§ Saved data entries:
[Start of section]
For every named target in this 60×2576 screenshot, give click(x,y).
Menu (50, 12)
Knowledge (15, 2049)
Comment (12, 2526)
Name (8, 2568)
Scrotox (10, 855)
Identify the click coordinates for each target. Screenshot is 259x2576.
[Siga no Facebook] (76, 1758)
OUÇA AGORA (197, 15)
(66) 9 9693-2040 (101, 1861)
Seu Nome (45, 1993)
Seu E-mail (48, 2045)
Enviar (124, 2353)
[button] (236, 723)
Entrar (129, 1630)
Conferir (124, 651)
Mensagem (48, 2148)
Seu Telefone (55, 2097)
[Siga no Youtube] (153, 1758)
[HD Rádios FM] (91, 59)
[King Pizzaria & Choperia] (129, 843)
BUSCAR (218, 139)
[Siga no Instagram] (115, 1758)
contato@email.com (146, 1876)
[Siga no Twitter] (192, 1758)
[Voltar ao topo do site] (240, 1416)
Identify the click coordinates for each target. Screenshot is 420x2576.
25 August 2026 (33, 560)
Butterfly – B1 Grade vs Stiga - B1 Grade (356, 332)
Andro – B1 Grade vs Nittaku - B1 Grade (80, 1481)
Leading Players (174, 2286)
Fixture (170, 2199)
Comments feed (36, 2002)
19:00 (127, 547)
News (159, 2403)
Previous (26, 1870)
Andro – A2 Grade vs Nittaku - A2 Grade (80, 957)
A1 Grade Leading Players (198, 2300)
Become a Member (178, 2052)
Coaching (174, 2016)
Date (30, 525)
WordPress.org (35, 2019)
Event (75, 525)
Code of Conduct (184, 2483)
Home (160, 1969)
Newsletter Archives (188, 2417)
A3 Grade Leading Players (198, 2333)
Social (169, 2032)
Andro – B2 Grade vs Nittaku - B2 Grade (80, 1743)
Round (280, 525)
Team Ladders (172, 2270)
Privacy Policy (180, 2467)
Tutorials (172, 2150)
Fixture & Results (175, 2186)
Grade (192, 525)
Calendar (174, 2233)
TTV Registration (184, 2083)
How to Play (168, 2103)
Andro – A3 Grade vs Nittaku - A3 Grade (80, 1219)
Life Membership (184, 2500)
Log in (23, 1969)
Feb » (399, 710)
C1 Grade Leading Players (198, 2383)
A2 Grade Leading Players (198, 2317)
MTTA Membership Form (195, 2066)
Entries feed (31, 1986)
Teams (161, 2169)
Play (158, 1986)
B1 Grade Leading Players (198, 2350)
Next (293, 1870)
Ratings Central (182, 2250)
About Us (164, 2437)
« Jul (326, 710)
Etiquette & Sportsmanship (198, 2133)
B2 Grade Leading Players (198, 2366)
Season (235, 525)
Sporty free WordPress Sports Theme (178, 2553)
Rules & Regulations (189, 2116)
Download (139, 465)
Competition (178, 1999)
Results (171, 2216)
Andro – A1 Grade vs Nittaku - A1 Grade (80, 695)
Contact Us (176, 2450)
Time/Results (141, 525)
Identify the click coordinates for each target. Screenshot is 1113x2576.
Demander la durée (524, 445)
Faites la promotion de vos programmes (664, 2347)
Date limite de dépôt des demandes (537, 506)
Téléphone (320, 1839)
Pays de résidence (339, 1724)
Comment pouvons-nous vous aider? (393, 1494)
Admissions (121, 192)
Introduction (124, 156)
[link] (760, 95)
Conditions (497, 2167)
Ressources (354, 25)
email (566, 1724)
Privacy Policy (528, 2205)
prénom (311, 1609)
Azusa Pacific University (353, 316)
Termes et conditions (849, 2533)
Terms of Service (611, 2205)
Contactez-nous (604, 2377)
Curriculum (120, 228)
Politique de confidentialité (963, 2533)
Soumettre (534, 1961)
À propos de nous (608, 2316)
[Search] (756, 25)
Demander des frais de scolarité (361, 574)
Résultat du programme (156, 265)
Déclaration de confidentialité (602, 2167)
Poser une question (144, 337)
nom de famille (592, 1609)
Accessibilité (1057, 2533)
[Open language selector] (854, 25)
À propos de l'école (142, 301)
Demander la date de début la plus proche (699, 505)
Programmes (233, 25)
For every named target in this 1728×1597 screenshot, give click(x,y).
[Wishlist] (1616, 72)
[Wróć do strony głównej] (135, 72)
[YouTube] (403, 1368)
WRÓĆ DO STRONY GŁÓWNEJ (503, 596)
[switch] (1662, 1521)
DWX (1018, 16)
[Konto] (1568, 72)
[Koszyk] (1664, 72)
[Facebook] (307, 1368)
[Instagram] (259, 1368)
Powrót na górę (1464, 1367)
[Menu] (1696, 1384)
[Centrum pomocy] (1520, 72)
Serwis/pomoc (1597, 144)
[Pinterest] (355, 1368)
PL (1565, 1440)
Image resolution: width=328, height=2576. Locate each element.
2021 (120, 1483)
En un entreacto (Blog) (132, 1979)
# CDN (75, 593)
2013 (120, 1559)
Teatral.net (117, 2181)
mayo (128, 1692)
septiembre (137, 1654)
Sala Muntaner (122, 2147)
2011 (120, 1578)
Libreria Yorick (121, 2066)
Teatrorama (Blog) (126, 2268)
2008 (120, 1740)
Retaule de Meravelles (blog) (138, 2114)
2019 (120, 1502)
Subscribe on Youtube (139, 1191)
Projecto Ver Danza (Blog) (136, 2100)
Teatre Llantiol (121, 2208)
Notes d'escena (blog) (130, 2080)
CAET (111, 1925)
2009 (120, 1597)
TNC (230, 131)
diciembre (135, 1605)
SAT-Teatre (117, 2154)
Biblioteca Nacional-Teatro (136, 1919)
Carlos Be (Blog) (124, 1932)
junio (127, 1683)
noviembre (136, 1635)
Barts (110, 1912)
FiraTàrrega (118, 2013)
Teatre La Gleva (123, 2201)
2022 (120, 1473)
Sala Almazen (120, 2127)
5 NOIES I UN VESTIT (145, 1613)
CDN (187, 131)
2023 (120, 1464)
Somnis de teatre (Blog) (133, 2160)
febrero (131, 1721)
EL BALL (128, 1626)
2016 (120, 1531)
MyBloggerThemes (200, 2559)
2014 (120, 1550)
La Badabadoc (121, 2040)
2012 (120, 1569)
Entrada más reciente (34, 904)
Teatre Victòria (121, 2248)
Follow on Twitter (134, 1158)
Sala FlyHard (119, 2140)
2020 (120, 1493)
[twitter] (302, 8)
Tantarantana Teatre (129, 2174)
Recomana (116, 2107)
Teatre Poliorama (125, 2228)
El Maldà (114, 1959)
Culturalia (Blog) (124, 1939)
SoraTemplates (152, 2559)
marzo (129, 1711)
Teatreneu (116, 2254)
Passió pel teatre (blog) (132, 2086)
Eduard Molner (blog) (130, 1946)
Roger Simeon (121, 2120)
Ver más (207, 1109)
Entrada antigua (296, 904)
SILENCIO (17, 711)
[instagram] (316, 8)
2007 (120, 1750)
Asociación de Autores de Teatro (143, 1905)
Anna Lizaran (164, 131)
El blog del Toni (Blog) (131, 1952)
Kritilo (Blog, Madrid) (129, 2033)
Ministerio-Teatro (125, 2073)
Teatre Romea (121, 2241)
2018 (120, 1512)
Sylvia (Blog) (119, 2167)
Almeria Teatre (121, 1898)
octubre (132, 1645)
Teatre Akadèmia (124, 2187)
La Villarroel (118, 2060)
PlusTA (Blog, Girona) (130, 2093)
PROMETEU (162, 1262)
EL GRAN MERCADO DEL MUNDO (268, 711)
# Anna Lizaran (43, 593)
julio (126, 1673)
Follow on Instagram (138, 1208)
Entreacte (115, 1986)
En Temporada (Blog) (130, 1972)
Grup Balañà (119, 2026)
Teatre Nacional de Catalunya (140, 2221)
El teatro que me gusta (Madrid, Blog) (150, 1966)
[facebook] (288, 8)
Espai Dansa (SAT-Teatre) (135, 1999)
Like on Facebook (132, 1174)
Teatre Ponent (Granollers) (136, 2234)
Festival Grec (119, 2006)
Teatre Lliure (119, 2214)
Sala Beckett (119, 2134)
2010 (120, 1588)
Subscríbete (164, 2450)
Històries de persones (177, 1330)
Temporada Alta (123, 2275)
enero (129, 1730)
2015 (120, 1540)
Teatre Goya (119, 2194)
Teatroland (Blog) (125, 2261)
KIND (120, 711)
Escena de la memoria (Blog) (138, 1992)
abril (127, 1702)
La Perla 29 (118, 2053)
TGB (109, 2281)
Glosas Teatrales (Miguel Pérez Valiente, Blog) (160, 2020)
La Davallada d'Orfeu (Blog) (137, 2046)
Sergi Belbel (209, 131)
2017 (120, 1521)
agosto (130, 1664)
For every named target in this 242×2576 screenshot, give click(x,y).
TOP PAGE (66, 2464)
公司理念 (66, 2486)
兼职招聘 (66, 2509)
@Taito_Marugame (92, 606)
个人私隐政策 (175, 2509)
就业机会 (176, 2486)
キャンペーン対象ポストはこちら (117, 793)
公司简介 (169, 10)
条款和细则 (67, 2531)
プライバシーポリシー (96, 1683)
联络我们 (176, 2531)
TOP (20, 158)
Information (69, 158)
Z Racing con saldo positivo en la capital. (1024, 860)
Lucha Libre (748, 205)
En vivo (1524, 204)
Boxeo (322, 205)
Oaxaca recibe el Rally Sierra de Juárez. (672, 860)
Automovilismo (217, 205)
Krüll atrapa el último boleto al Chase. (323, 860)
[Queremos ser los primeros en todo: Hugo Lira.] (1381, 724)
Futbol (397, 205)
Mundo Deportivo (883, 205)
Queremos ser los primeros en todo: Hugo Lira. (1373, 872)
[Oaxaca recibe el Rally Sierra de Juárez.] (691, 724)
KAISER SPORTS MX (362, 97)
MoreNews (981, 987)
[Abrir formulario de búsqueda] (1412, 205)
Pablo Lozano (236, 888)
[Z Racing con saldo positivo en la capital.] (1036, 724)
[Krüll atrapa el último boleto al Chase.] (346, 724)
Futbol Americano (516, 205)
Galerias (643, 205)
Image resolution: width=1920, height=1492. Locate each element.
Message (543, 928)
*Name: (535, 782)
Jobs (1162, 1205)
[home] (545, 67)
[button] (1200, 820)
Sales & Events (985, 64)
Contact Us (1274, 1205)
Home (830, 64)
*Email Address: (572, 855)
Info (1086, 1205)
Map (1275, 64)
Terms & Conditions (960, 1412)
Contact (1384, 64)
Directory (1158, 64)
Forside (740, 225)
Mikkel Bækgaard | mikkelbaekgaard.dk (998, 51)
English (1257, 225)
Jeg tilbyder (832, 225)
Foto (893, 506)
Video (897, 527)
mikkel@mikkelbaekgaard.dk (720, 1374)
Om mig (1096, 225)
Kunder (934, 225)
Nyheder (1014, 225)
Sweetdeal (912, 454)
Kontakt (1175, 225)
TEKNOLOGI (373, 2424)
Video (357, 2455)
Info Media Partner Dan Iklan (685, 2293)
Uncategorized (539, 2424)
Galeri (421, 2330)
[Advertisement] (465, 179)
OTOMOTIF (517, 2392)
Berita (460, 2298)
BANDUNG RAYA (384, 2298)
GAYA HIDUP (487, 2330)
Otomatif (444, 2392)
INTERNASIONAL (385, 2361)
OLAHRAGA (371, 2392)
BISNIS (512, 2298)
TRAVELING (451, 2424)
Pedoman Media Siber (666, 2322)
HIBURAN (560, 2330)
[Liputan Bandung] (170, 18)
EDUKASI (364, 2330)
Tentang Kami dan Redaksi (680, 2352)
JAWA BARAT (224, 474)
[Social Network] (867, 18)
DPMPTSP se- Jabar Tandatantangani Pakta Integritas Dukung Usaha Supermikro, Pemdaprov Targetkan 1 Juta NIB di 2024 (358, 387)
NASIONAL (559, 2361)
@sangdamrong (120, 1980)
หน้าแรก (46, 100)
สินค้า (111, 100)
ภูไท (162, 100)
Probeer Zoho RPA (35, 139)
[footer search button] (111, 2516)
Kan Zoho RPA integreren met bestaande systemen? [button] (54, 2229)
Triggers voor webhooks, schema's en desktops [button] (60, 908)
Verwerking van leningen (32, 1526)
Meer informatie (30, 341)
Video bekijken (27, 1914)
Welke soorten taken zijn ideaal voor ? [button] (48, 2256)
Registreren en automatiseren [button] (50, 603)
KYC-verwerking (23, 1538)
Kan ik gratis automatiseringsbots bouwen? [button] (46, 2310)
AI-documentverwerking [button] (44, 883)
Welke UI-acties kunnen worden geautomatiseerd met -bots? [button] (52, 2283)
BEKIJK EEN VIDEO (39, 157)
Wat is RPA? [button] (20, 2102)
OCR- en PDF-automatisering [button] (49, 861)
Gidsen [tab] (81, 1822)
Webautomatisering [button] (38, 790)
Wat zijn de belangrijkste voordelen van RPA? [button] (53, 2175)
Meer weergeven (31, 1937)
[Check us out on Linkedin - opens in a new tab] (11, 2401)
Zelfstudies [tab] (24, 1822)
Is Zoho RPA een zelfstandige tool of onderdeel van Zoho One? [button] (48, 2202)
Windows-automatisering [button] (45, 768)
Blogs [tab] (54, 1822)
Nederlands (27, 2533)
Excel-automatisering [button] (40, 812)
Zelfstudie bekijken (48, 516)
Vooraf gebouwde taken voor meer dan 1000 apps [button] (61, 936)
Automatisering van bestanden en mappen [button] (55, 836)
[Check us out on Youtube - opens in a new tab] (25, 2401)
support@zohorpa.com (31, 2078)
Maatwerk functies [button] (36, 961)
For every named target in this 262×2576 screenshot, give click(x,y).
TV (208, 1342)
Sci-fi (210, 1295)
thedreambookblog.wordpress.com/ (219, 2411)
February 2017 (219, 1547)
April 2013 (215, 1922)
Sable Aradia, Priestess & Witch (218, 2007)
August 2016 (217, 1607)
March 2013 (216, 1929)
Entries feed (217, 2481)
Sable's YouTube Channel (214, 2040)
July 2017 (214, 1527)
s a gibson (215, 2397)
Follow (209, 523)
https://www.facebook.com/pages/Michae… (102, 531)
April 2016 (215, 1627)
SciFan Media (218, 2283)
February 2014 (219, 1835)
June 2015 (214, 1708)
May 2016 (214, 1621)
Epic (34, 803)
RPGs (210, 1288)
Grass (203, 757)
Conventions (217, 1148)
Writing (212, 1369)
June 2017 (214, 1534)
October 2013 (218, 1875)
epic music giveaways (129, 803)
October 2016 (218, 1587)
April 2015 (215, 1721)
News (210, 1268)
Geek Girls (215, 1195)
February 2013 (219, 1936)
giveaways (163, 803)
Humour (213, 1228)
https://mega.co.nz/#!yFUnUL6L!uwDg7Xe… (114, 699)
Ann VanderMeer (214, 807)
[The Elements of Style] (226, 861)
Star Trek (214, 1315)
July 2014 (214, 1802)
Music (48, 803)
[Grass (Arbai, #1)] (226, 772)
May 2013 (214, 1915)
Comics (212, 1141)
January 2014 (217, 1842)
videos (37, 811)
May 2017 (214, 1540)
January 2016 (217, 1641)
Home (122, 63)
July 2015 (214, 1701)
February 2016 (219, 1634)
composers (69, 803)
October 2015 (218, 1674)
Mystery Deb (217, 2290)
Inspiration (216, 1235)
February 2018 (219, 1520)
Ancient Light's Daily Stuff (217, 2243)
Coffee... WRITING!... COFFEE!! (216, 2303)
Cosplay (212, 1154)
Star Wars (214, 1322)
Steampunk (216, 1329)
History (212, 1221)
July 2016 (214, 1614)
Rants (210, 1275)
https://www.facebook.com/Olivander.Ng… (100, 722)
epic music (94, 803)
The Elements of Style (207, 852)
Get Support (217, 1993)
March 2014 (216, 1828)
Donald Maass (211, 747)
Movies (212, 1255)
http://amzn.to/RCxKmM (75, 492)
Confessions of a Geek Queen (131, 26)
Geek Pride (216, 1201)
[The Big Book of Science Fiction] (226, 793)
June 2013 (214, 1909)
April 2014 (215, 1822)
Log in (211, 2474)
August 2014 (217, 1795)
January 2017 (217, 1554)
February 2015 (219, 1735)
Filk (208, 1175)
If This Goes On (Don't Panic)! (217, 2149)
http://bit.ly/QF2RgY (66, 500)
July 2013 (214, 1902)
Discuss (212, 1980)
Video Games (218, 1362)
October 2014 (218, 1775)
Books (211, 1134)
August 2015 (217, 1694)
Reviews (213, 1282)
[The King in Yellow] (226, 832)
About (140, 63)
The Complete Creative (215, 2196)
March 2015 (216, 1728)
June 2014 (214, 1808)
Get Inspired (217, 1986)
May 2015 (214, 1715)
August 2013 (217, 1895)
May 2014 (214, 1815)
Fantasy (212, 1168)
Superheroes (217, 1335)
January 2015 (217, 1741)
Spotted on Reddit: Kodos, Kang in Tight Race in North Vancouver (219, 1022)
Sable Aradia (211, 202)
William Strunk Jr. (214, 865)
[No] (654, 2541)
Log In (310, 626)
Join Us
[End of section]
§ Task to complete: From the records above, give again exactly the lines running from the line with "Discuss (212, 1980)" to the line with "Log In (310, 626)", inclusive.

§ Written solution:
Discuss (212, 1980)
Video Games (218, 1362)
October 2014 (218, 1775)
Books (211, 1134)
August 2015 (217, 1694)
Reviews (213, 1282)
[The King in Yellow] (226, 832)
About (140, 63)
The Complete Creative (215, 2196)
March 2015 (216, 1728)
June 2014 (214, 1808)
Get Inspired (217, 1986)
May 2015 (214, 1715)
August 2013 (217, 1895)
May 2014 (214, 1815)
Fantasy (212, 1168)
Superheroes (217, 1335)
January 2015 (217, 1741)
Spotted on Reddit: Kodos, Kang in Tight Race in North Vancouver (219, 1022)
Sable Aradia (211, 202)
William Strunk Jr. (214, 865)
[No] (654, 2541)
Log In (310, 626)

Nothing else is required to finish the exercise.